Tasks to carry out:
(1) According to the albacore fishery text, in which months does albacore spawning normally occur?
(2) Retype the albacore fishery text word for word, starting at the words "Tuna belong to" and ending after "January and July.".

# Start of Text to read

Capture method — Troll
Capture area — Atlantic, North (FAO 21,27) and Central (FAO 31,34)
Stock area — North Atlantic
Stock detail —
The most recent assessment of the stock was carried out in 2016 using data up to 2014 and indicated that the stock was not overfished (B2015 at 1.36BMSY) or subject to overfishing (Fishing mortality, F2014at 0.54FMSY). Preliminary 2016 catch was 30,141 t, higher than both the recent average (24,489 t) and the 2017-2018 Total Allowable Catch (28,000 t), although it is below Maximum Sustainable Yield (37,082 t). There is a Multi-Annual Plan in place for North Atlantic Albacore, which has the objective of maintaining the stock in a good state with at least 60% probability. Following a review and provision of advice by the scientific committee in 2017, the plan is now supported by a Harvest Control Rule with MSY-based targets and limits. The management plan includes a TAC (Total Allowable Catch) in 2017 was 28,000 t, with individual catch limits assigned to each country. This increases to 33,600 t for 2018-2020. Since 1999, there has been a limit on the number of vessels in the fishery which appears to have reduced mortality. Approximately 21% of the albacore from the North Atlantic was caught in troll fisheries which are selective and rely on less amounts of bait than pole and line.
Tuna belong to the family Scombridae. They are large, oceanic fish and are seasonally migratory, some making trans-oceanic journeys. Albacore are found throughout the world’s temperate, sub-tropical and tropical oceans, although they are less common in the tropics. They are found from the surface to a depth of 600m where they often form mixed schools with skipjack, yellowfin and bluefin tuna. They grow more slowly than skipjack and yellowfin tuna, reaching a maximum size of 140cm, 60kg in weight and maximum age of 15 years. Albacore mature when about 90cm length and 4-5 years old. Spawning normally occurs between January and July.

# End of Text to read
# Start of Data listing

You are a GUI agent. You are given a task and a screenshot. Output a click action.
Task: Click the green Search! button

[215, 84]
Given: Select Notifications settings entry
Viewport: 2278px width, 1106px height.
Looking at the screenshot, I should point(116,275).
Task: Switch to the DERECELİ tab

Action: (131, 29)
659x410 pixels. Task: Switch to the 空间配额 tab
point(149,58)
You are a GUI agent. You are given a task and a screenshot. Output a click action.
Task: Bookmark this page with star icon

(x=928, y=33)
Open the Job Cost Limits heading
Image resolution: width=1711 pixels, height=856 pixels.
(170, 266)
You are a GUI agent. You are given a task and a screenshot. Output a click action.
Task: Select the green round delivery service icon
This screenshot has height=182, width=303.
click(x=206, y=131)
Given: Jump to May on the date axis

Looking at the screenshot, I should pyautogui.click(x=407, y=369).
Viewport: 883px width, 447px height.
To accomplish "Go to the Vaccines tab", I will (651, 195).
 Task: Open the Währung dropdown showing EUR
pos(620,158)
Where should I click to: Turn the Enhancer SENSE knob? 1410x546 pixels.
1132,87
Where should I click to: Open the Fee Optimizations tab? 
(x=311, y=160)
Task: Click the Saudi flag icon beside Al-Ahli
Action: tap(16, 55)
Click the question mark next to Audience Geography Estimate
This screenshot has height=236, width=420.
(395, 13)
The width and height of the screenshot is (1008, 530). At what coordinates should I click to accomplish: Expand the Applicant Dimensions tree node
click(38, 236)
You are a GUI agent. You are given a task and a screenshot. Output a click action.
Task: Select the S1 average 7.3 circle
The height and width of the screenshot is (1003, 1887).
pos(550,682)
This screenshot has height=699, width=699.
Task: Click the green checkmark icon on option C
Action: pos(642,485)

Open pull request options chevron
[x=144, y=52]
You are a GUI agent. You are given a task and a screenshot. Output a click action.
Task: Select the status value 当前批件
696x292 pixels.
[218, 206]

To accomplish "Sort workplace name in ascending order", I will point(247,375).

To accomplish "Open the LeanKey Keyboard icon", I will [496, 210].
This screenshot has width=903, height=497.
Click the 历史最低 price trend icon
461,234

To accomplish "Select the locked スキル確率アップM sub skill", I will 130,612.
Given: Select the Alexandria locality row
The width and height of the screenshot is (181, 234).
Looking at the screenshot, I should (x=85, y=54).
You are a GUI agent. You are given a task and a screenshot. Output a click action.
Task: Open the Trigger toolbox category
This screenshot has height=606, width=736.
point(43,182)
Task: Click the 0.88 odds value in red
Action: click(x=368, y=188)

# End of Data listing

Results by task:
(1) Between January and July.

(2)
Tuna belong to the family Scombridae. They are large, oceanic fish and are seasonally migratory, some making trans-oceanic journeys. Albacore are found throughout the world’s temperate, sub-tropical and tropical oceans, although they are less common in the tropics. They are found from the surface to a depth of 600m where they often form mixed schools with skipjack, yellowfin and bluefin tuna. They grow more slowly than skipjack and yellowfin tuna, reaching a maximum size of 140cm, 60kg in weight and maximum age of 15 years. Albacore mature when about 90cm length and 4-5 years old. Spawning normally occurs between January and July.